Bio Technical フォーラム

  • 書き込みがかなり増えてしまいサーバーの負荷が大きくなったので、新しいBioTechnicalフォーラムに移行してください。
  • 新しいトピックは新フォーラムでのみ立ち上げ可能です。レスは2009年2月15日までつけられますが、その後は、つけられません。

トピック一覧 | 研究留学ネットに戻る

最新のフォーラム | このフォーラム(readのみ) | ひとつ前のフォーラム(readのみ)

このスレッドをはてなブックマークに追加このスレッドをはてなブックマークに追加

ユビキチン化の位置を知りたい トピック削除
No.2489-TOPIC - 2008/12/12 (金) 13:00:43 - ユビキチン素人
こんにちは。
詳しい方に教えて頂きたくトピックを作らせて頂きました。

今ターゲットにしている因子(仮にAとします)が、あるポリユビキチン化したタンパク質(B)と結合するとポリユビキチン化を解除して安定化させているようだ、という結果を得ました。
AとBの結合がBのポリユビキチン化に依存していることを証明したいと考え、このBのリジン残基を変異させたいのですが、Bのどのリジン残基がユビキチン化されるのかという報告は今の所ありません。


ユビキチン化されるリジンの当たりをつけたいのですが、モチーフなどは存在するのでしょうか?
ユビキチン化に関しては全くの素人なので、サイトや論文などなんでも結構ですので教えて頂けないでしょうか?
宜しくお願いします。
 
- このトピックにメッセージを投稿する -



8件 ( 1 〜 8 )  前 | 次  1/ 1. /1


(無題) 削除/引用
No.2489-10 - 2008/12/16 (火) 04:11:05 - 免疫屋
とっさに論文が出てきませんが,K48やK63のみを残して残りのKを変えることは常法としてよく行われていますので,そういうプラスミドを持っている研究室に当たってみても良いかもしれません.

仮にK63のみ残存およびK48のみ残存のユビキチンしか入手できなくとも,ユビキチン鎖の特徴(K63かK48か)がわかりますし,この二つだけで多くの場合ユビキチンの鎖状化を抑制できますのである程度目的の実験を遂行することが可能と思います.

例えば
「K48(のみ残存)ユビキチンを使った場合タンパクBはポリユビキチン化(鎖状化)されるが,K63(のみ残存)ユビキチン使用の場合はポリユビキチン化されない.タンパクAとの結合はK48ポリユビキチン鎖の場合にのみ生じる」といった感じでしょうか.
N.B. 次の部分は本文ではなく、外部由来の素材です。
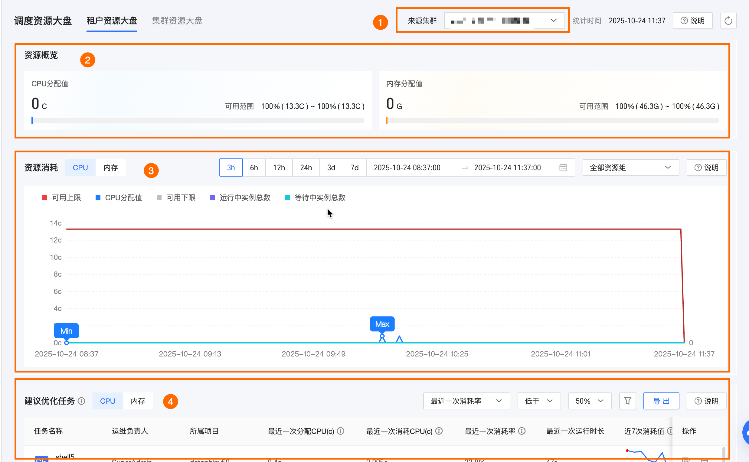
Task: Click the 导出 export button
Action: pos(661,401)
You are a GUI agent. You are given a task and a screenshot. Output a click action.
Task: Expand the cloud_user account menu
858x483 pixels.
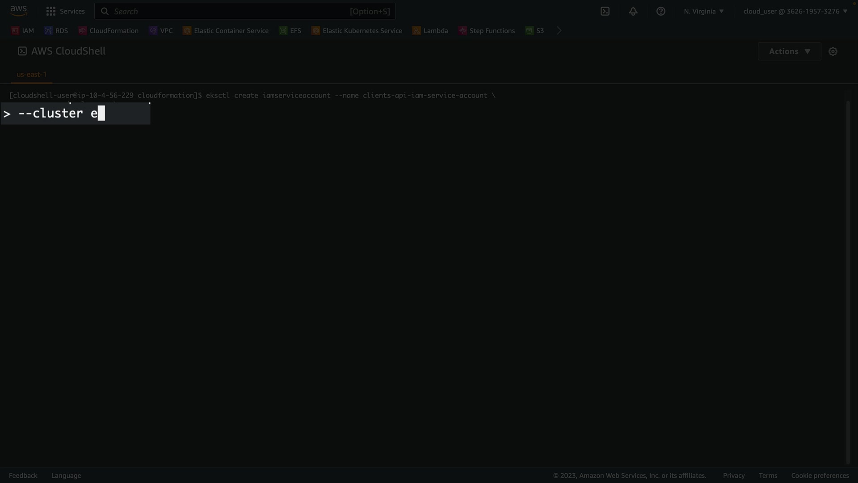click(795, 11)
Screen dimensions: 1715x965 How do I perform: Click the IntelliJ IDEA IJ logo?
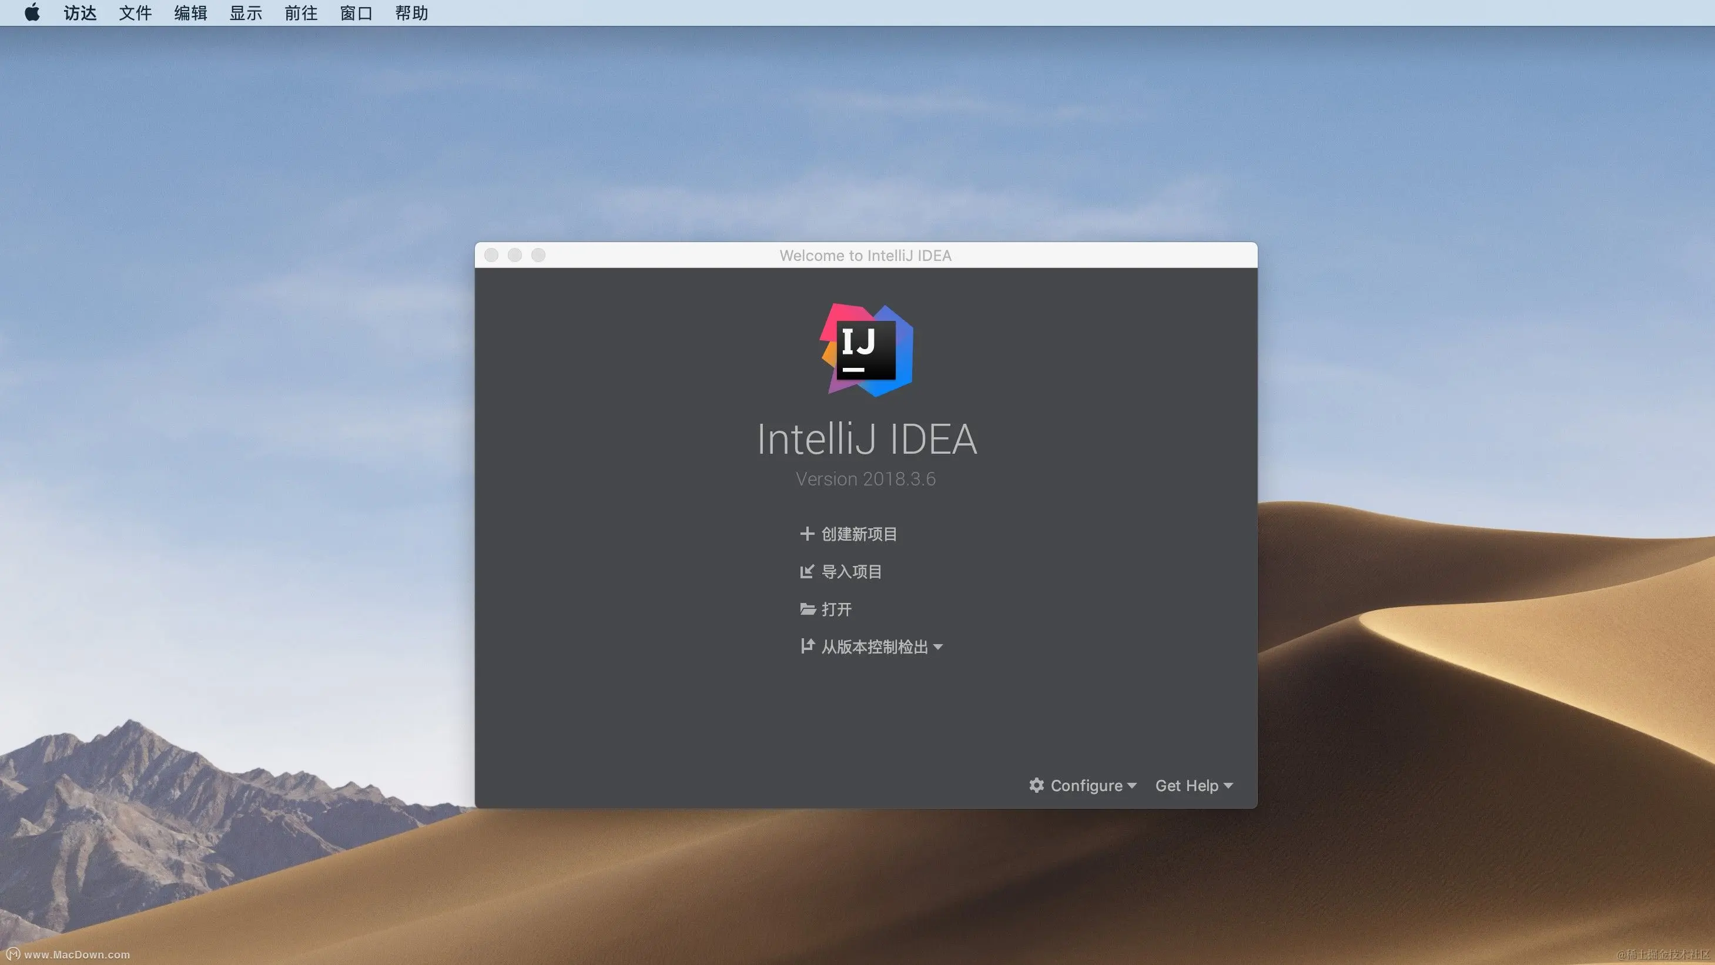(x=865, y=350)
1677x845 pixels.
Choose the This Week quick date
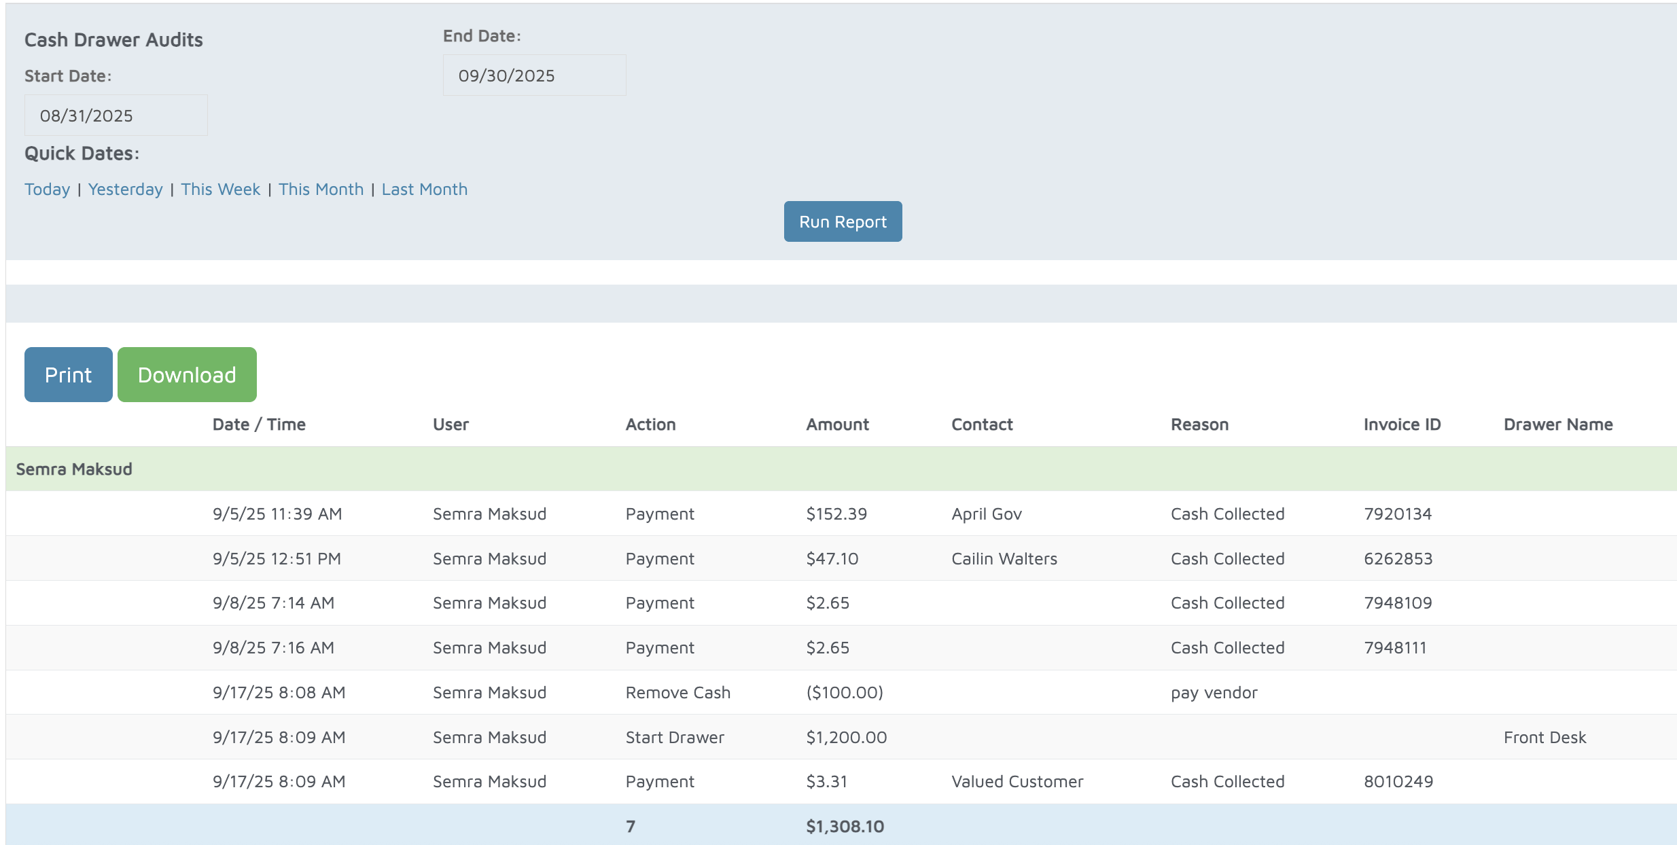click(x=220, y=189)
もちろん,これらのK48あるいはK63にmutationを入れれば完全に鎖状形成しないユビキチンとなりますので,そういう形も可能と思います.

不十分な情報で恐縮ですが.


> >免疫屋さん
>
> 『鎖状形成を抑制するmutationを入れたユビキチンを利用し』
> これを使用している論文をご存知でしたら教えていただけませんでしょうか。
>
> 宜しくお願いいたします。

(無題) 削除/引用
No.2489-8 - 2008/12/15 (月) 12:45:22 - ユビキチン素人
免疫屋さん、txさん、コメントありがとうございます。

>免疫屋さん

『鎖状形成を抑制するmutationを入れたユビキチンを利用し』
これを使用している論文をご存知でしたら教えていただけませんでしょうか。

宜しくお願いいたします。

(無題) 削除/引用
No.2489-7 - 2008/12/13 (土) 07:05:19 - tx
私の扱う分子種はユビキチン化を受けるといった報告はありませんでしたので、アライメント情報より保存されていないKをピックアップし、他分子の結晶情報とてらしあわせて候補を絞りました。おおさんがおっしゃるように、へリックス間のループにある複数のKが候補となりましたので、以下、よくある実験を行い確認しました。参考にならないかもしれませんが一例でした。

(無題) 削除/引用
No.2489-6 - 2008/12/13 (土) 06:59:25 - 免疫屋
「ポリユビキチン化(ユビキチン鎖形成)」が結合を仲介するか否かという部分のみに関心があるのであれば,鎖状形成を抑制するmutationを入れたユビキチンを利用し,結合が阻害されるか否かを確認する..という手もあるかと思います.

複数箇所のユビキチン化は防げませんが,いわゆるポリユビキチン化(直鎖形成)は抑制できますので,モノユビキチン化状態との比較はある程度可能だと思います.ポリユビキチン化が必要か否かという観点についてあたりをつける実験としては手頃で良いのではないでしょうか.
(ポリユビキチン化とモノユビキチン化では認識タンパクなども異なってきますので今回の件も結合活性に違いが見えてくるかもしれません)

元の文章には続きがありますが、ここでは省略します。